[EXERCISE INPUT Boundary: Start]
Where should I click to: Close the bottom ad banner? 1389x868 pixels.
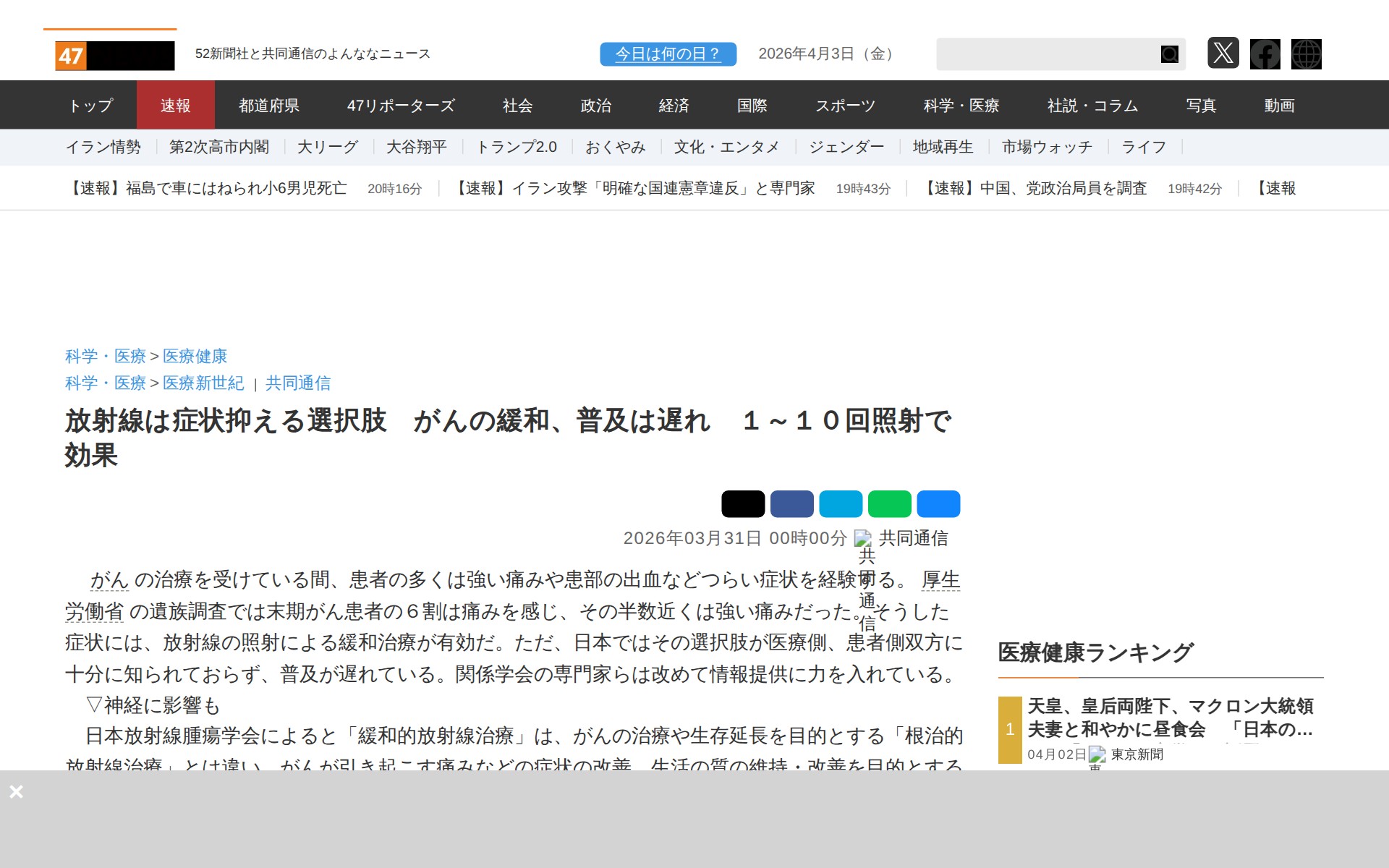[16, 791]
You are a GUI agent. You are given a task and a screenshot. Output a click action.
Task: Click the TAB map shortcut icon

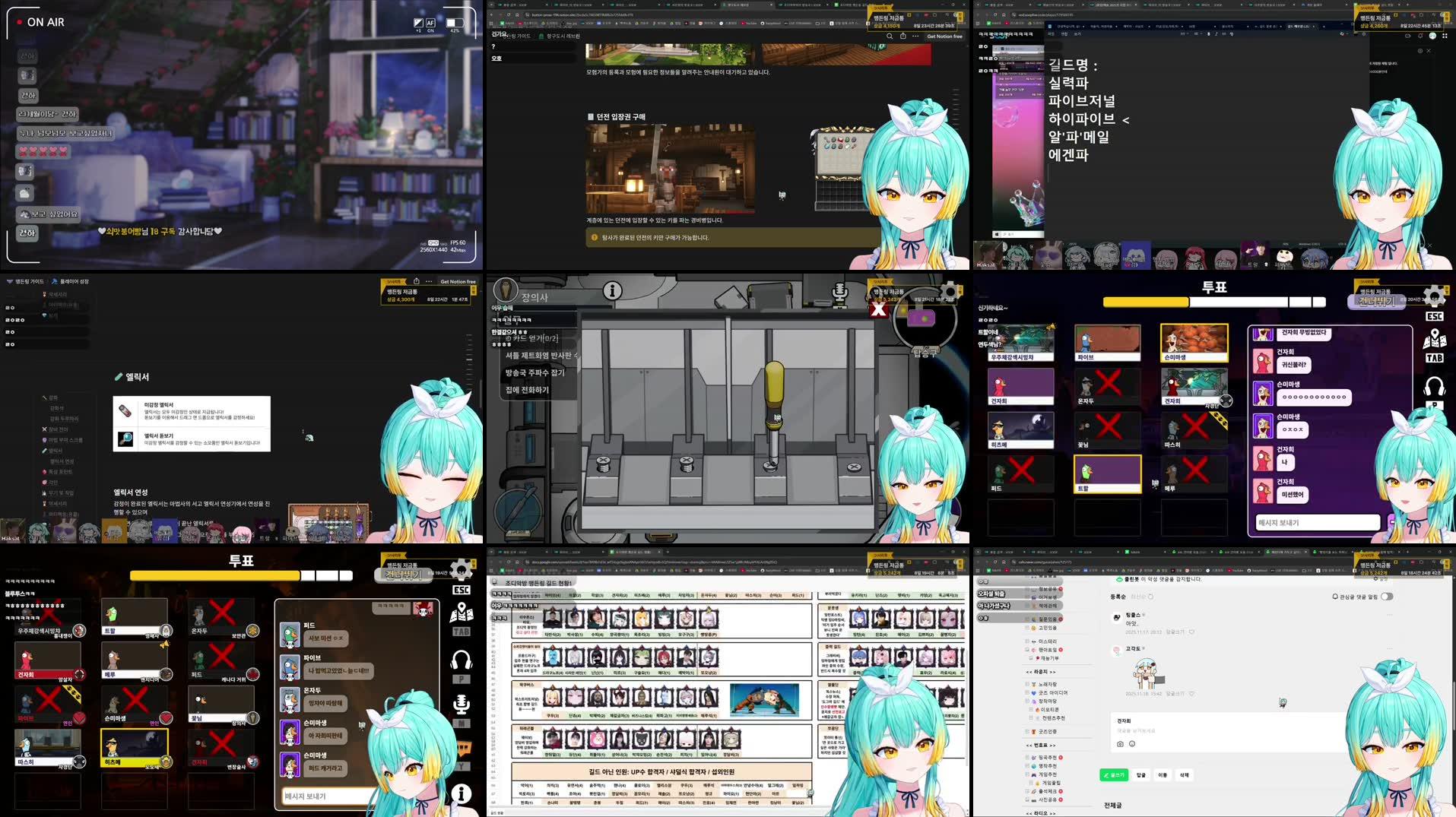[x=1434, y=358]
[EXERCISE INPUT Boundary: End]
- WHAT THE EXERCISE ASKS:
Once the pictures are set aside, transcribe the remaining lines above exactly.

- FINISHED TASK:
Where should I click to: Close the bottom ad banner? 1389x868 pixels.
[16, 791]
You are a GUI agent. You are given a task and a screenshot. Output a click action.
Task: Click the TAB map shortcut icon

[x=1434, y=358]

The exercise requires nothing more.